What is mould and where does it grow?

Mould is a term used to describe different types of microscopic fungi that mainly grow in damp areas. Mould can develop and spread on various substances such as wood, cardboard, carpet, furniture and gypsum. 

Areas likely to develop mould include:

  • Basements
  • Walls and ceilings in bathrooms, laundry rooms and kitchens
  • Under the sink
  • Window sills
  • Cupboards, closets and anywhere air circulation is limited
  • Sitting water in a dehumidifier or air conditioner
  • Insulation
  • Under stored items

Recognizing Mould

Discoloration or staining can be a sign of mould. While mould comes in many different colours, black mould is the kind to worry about.

You can also use your nose—mould has a characteristically musty or earthy smell. Look for signs of staining or warping since mould can develop behind your walls and ceiling.

Keep Your Eyes Open!

Check your home regularly for signs of humidity and damp. Ideally, you should look for signs of mould when the seasons change, for example when carrying out your spring home inspection and when readying your property for winter.

How to Detect and Eliminate Mould

According to Canada Mortgage and Housing Corporation (CMHC), if the area affected is less than a metre square, you should be able to deal with the problem yourself and effectively eliminate the mould. However, if the mould has spread to a larger area, you should call in a specialist or cleaning company.

Be careful to avoid exposure to the mould spores. Wear a disposable dust mask (N95 respirator, able to filter out fine particles), protective goggles and rubber gloves. Individuals with a compromised immune system should leave the house during this process.
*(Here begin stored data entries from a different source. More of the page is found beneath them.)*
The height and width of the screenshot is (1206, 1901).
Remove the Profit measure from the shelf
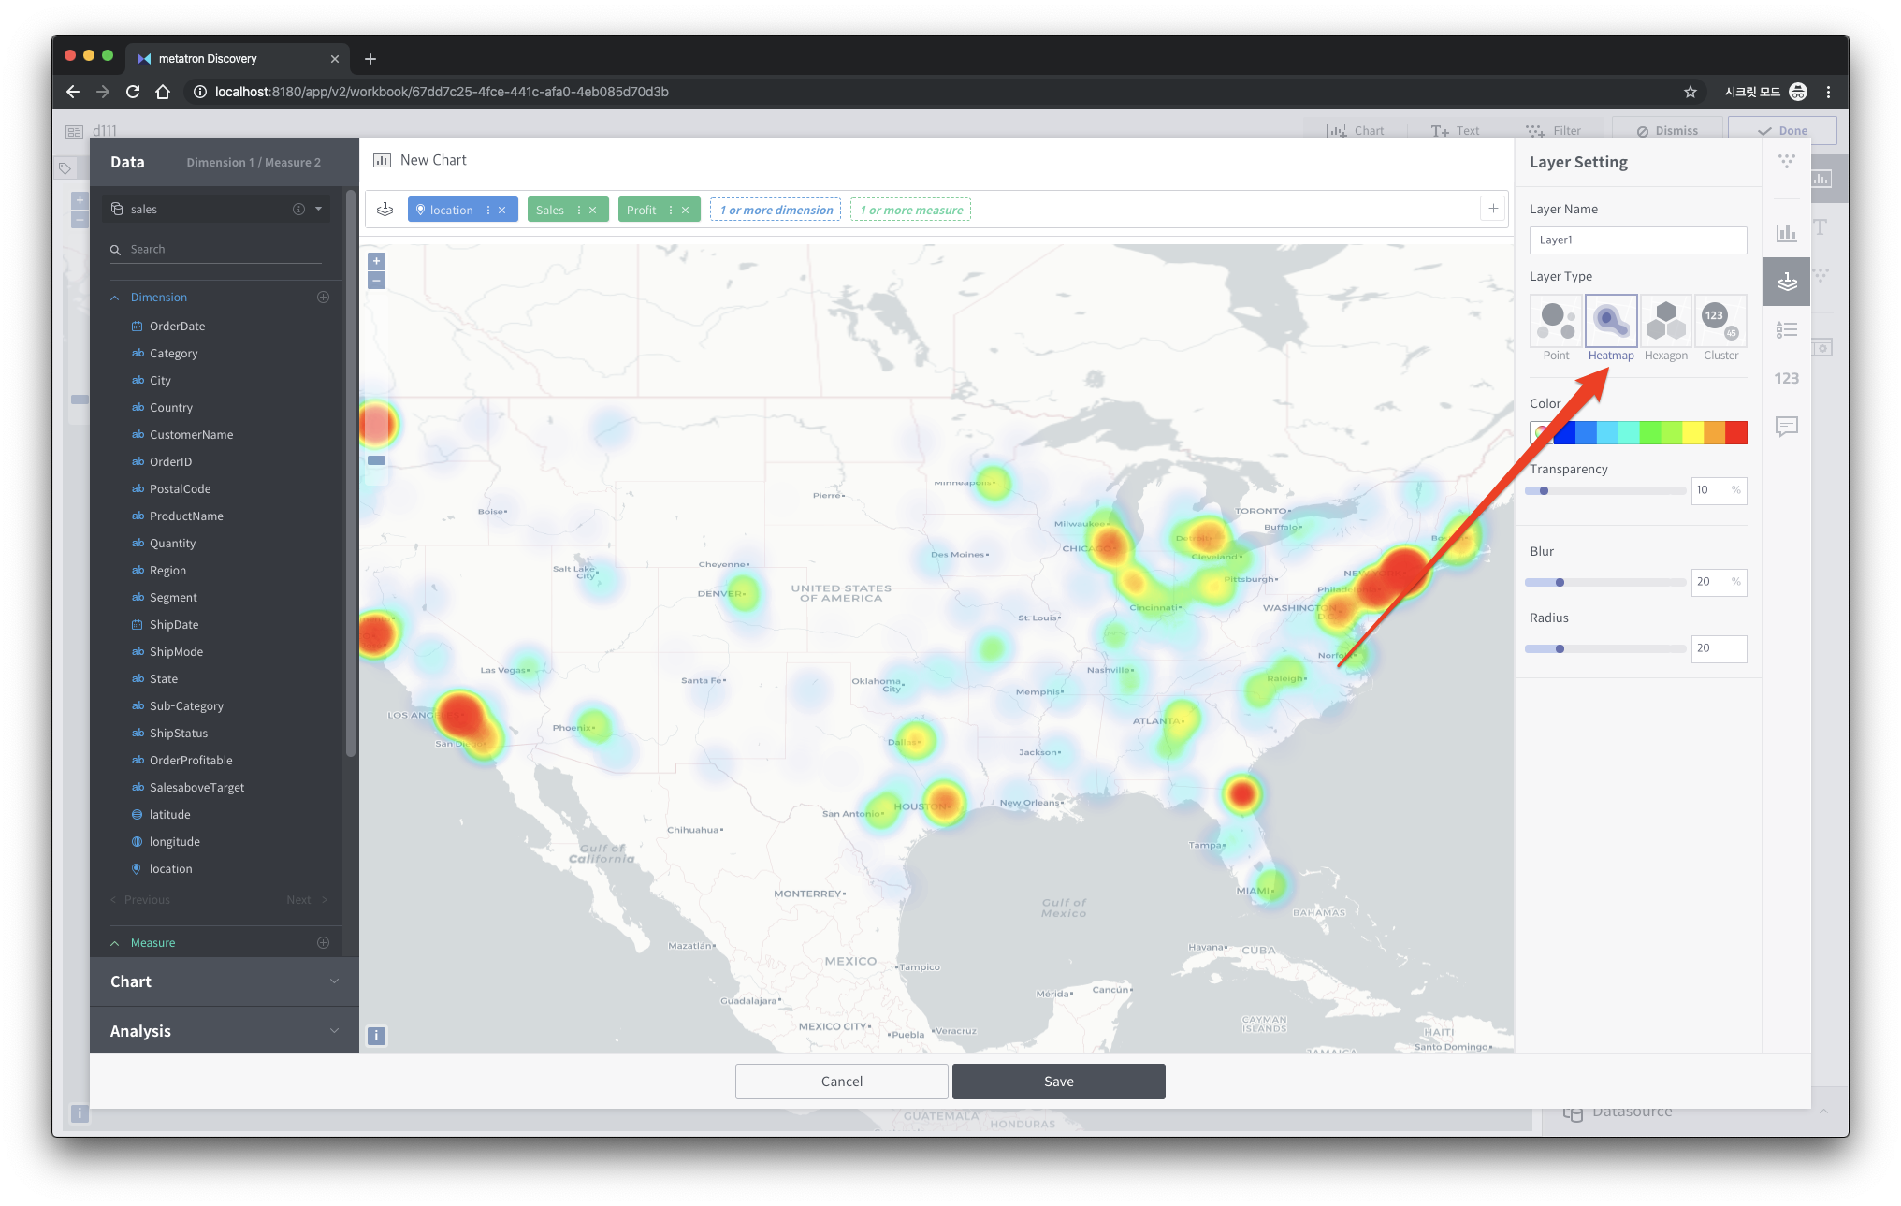[686, 209]
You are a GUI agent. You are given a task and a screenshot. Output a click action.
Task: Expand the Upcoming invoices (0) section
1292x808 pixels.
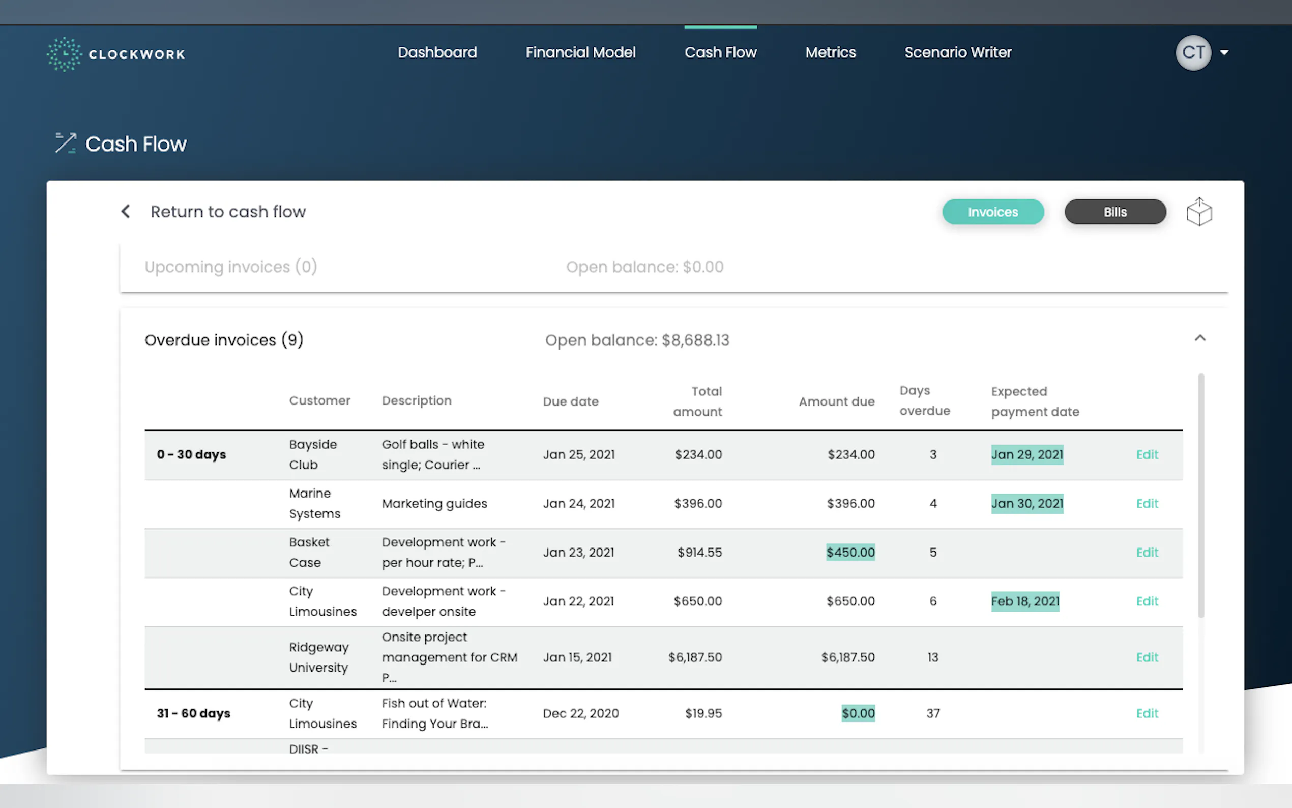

  • Mix water and an all-purpose cleaner (preferably fragrance-free). Bleach is not recommended.
  • Clean the surface by scrubbing with a cloth soaked in this solution.
  • Dry the surface quickly and thoroughly using a clean cloth.

To ensure the mould does not return, stop up any leaks, repair any breaks and monitor humidity levels using a hygrometer. The humidity level of your home should be somewhere between 50% in summer and 30% in winter. Use a dehumidifier or fan as needed.

Mould and Your Health

A mould problem can compromise the air quality in your home and have a negative impact on your health. Even pets can be affected.

Symptoms include:

  • Eye and lung irritation
  • Cough, runny nose, congestion
  • Asthma attacks (more frequent/severe)
  • Chronic fatigue, headaches

Once the mould has been eliminated, the symptoms should disappear within a few days. However, know that these symptoms could also be the result of other types of contaminants in your home (cigarette smoke, dust mites, etc.).

Individuals more likely to be affected include:

  • Babies, young children and the elderly
  • Individuals suffering from allergies, asthma or lung disease
  • Individuals with a compromised immune system

It’s relatively easy to keep you home mould-free: get rid of any damp and ensure your home is clean and tidy. Some sources of humidity can be particularly hard to control. Don’t hesitate to investigate further and ask for help when needed.

If the humidity levels in your home remain high and mould keeps coming back, you should have the situation assessed by a professional.